*GIVEN TEXT*
____
All and all, even if there is a long way until the final architecture consolidated, the result is rather simple. The system is based on a few buckets and a sequence of intermediary Lambda functions which persist computed values in a database. You could as well take just one bucket and use prefixes (folders). Secondly, the transcoding and feature extraction steps could be done in parallel. One thing to definitely try out would be the use of a Step Functions state machine as a layer above our Lambda functions, which makes the execution flow more clear and easier to monitor.
The initial setup can be a big pain nevertheless. As the overhead of maintaining a collection of tightly coupled functions is shifted to the administration of communication between components, one finds oneself tweaking permissions back and forth until the system can start to itself. I must say that the AWS console, as pretty and well A/B tested it may be, is not meant to be used in the long run (it is not even a console as you know it, but a dashboard). The page for the Lambda configuration is rather heavy. The permission management is not realisable without clicking through several configuration wizards. One may as well not close any new tab in the browser at all because one would potentially have to load it again minutes later. The 10-Minute tutorials from the AWS homepage seems to be directed towards a UI-centric audience that wants to use the AWS console to design systems, not to implement them. This pitfall is what cost me a lot of time later on when permission management and VPC configuration started to cause me headaches.
____
*DATASET EXTRACT*
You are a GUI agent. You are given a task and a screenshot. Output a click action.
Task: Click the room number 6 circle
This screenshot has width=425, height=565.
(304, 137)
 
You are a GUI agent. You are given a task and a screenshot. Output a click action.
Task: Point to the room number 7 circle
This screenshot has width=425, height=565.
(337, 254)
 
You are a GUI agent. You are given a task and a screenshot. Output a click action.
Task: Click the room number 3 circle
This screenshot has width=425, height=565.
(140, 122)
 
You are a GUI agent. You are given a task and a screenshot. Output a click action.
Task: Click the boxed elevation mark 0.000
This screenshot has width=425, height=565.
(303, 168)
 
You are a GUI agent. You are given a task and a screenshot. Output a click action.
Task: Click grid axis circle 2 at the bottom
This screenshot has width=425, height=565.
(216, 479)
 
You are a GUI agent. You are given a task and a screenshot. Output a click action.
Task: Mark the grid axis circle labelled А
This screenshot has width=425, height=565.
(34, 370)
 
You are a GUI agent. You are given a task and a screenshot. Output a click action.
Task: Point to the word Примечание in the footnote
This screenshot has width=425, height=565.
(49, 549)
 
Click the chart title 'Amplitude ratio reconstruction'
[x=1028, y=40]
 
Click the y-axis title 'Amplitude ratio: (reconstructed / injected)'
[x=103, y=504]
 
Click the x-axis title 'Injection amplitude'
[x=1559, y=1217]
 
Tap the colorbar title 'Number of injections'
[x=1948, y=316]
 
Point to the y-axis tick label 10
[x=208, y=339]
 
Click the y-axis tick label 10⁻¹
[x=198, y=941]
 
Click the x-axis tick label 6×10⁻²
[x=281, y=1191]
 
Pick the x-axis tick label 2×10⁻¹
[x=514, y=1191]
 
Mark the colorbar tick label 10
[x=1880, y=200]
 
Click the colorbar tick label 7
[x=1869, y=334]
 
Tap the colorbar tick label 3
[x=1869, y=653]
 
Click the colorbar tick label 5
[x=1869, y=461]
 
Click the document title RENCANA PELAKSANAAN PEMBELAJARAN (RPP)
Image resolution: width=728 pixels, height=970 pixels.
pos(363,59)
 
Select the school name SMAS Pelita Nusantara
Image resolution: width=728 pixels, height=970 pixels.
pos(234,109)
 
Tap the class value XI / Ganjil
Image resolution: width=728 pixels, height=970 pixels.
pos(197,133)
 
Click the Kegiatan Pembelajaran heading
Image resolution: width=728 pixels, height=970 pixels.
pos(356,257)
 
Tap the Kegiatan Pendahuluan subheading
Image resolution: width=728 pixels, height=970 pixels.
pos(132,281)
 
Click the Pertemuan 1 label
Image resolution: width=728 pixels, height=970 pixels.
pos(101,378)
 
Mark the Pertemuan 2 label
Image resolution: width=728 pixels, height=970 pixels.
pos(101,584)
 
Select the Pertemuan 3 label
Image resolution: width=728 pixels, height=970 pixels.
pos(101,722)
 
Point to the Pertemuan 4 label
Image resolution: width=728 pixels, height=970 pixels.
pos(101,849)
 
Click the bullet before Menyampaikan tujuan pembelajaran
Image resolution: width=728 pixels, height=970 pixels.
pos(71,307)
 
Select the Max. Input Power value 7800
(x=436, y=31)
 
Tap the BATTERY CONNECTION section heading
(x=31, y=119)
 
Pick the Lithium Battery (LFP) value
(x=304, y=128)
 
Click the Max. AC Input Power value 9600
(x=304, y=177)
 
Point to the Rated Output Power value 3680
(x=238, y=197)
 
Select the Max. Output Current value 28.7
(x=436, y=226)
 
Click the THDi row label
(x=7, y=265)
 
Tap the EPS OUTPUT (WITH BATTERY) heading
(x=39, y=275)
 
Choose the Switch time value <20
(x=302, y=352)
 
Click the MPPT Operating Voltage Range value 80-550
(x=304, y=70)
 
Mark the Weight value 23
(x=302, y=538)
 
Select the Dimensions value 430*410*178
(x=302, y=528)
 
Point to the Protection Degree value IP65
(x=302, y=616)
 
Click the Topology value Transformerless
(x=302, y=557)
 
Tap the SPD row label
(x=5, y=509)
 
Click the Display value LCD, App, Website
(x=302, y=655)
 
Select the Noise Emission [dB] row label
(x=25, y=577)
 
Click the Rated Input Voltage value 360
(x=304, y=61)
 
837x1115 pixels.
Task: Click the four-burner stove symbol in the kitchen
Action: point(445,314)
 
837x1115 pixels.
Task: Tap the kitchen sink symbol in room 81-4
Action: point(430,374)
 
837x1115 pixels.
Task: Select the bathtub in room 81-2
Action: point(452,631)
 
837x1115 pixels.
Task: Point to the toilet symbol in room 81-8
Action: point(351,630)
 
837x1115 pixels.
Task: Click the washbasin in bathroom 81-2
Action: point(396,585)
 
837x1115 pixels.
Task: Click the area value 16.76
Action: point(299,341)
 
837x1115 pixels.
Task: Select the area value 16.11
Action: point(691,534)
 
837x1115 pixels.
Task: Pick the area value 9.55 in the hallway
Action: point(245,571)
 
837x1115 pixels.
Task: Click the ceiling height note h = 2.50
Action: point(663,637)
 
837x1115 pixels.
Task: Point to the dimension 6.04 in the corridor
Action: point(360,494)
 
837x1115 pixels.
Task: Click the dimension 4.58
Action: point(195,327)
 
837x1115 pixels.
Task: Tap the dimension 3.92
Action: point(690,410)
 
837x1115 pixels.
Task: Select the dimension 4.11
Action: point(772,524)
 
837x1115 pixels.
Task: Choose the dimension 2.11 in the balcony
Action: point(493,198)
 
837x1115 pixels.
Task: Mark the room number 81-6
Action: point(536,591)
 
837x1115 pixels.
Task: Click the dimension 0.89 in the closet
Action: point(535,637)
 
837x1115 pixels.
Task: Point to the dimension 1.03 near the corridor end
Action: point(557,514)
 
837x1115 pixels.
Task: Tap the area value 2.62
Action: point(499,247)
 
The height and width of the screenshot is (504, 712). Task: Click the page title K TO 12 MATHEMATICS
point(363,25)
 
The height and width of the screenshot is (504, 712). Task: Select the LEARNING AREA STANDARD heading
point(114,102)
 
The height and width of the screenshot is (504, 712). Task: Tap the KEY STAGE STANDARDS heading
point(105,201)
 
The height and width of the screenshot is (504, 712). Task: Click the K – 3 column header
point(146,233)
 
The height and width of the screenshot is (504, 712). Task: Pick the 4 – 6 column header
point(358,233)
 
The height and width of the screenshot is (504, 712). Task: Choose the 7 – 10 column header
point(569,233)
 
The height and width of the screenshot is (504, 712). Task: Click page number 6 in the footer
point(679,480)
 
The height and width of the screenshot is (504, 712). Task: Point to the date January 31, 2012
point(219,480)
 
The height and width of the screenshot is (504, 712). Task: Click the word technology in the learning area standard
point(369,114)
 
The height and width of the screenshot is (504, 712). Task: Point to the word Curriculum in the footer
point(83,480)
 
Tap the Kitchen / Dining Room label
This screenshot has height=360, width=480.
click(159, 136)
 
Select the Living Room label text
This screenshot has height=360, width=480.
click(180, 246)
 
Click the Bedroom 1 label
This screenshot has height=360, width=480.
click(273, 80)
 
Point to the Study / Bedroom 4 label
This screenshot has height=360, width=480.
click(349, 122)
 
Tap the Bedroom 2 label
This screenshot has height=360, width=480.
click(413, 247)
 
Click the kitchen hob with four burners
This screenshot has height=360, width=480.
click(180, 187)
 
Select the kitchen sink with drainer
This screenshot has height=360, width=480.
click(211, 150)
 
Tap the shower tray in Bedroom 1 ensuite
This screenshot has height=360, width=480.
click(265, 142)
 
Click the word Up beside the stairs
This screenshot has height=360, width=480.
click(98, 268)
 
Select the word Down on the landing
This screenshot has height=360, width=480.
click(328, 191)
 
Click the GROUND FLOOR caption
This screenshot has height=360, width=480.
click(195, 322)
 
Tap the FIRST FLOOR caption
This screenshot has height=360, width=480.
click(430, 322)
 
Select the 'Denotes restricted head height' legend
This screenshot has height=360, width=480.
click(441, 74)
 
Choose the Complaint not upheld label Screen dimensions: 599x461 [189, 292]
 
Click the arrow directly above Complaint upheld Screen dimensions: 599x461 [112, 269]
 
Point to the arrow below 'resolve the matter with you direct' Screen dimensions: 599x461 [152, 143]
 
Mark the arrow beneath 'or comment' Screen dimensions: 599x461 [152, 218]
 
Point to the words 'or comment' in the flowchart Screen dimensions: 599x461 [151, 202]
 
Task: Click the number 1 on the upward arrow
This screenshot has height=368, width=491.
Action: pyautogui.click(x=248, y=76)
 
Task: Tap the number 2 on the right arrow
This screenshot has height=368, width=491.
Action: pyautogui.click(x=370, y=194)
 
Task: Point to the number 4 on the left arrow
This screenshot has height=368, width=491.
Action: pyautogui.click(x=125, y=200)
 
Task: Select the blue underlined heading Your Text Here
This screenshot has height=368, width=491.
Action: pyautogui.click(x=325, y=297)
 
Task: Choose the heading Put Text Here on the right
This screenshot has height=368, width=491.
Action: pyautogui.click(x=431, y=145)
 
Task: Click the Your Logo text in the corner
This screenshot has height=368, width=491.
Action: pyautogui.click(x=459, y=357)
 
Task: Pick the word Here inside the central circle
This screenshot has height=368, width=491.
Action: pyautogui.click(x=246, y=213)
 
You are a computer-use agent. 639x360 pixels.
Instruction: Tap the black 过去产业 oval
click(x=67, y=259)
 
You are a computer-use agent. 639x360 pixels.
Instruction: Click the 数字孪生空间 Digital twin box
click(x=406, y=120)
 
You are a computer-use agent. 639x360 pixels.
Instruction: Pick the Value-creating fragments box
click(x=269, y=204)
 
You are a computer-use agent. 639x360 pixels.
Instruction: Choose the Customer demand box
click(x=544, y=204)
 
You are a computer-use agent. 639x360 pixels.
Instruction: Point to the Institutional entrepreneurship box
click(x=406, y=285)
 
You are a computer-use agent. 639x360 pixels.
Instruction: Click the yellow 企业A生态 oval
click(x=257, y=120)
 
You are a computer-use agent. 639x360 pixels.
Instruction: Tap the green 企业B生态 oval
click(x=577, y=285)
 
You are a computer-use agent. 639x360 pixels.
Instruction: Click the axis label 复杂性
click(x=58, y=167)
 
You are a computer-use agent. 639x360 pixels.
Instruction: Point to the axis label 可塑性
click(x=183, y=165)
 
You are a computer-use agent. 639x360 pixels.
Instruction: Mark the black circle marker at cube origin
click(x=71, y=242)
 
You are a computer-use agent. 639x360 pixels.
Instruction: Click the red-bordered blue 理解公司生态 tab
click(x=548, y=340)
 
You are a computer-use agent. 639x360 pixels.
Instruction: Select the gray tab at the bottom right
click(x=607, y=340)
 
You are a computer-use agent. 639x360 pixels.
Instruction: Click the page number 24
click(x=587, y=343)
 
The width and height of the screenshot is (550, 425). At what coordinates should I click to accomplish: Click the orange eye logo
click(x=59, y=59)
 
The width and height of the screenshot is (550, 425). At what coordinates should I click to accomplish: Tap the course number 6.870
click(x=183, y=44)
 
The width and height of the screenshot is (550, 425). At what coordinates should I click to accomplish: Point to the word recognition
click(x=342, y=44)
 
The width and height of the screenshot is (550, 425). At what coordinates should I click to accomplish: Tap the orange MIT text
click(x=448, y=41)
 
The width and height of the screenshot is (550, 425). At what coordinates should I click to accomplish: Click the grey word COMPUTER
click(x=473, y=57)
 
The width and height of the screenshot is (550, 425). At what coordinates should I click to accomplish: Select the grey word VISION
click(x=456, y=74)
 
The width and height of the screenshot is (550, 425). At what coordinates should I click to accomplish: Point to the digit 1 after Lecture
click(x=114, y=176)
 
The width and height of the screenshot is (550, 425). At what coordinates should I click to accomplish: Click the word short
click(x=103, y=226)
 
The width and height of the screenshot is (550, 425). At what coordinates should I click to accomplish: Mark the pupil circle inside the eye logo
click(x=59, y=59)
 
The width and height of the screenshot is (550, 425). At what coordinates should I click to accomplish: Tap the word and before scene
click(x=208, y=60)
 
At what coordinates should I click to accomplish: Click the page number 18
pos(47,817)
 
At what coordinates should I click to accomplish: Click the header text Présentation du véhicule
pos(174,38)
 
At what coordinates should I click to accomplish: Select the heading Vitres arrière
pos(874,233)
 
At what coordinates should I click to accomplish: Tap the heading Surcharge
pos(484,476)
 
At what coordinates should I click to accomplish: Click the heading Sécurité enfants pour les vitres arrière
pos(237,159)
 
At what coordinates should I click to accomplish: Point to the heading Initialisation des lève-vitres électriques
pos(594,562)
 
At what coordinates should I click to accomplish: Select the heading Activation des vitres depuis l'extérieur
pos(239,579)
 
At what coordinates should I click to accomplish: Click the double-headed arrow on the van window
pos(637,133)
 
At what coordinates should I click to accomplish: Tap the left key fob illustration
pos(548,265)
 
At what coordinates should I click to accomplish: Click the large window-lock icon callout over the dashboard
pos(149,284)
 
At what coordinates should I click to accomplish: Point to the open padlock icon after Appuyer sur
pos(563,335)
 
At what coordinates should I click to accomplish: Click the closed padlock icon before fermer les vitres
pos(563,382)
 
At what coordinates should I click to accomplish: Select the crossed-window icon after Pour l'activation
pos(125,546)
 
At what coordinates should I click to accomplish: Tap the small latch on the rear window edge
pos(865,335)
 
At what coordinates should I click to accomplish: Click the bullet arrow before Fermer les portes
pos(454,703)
____
*USING THE INFORMATION*
1. Do these statements agree with the text about the AWS Lambda setup? Answer yes or no for each and quote the words of the text that decide it.
(a) The transcoding and feature extraction steps could run in parallel.
(b) Permission management can be handled without going through configuration wizards.
(c) The AWS console is a console in the usual sense.
2. In the text about the AWS Lambda setup, swap "database" for "key-value store" and write out the passage from "All and all, even" to "easier to monitor." with that change.
3. Turn the paragraph of the text about the AWS Lambda setup that begins "The initial setup can be a big pain" into a short list that keeps its main facts.

*ANSWERS BELOW*
1.
(a) Yes: "the transcoding and feature extraction steps could be done in parallel"
(b) No: "The permission management is not realisable without clicking through several configuration wizards."
(c) No: "it is not even a console as you know it, but a dashboard"

2.
All and all, even if there is a long way until the final architecture consolidated, the result is rather simple. The system is based on a few buckets and a sequence of intermediary Lambda functions which persist computed values in a key-value store. You could as well take just one bucket and use prefixes (folders). Secondly, the transcoding and feature extraction steps could be done in parallel. One thing to definitely try out would be the use of a Step Functions state machine as a layer above our Lambda functions, which makes the execution flow more clear and easier to monitor.

3.
- The initial setup can be very painful.
- The overhead shifts from maintaining tightly coupled functions to administering communication between components, so permissions must be tweaked back and forth until the system starts.
- The AWS console is a dashboard, not a real console, and is not meant for long-term use.
- The Lambda configuration page is heavy.
- Permission management requires clicking through several configuration wizards.
- Browser tabs are best kept open, since they may be needed again minutes later.
- The 10-Minute tutorials seem aimed at a UI-centric audience designing systems in the console, not implementing them.
- This pitfall later cost a lot of time when permission management and VPC configuration caused problems.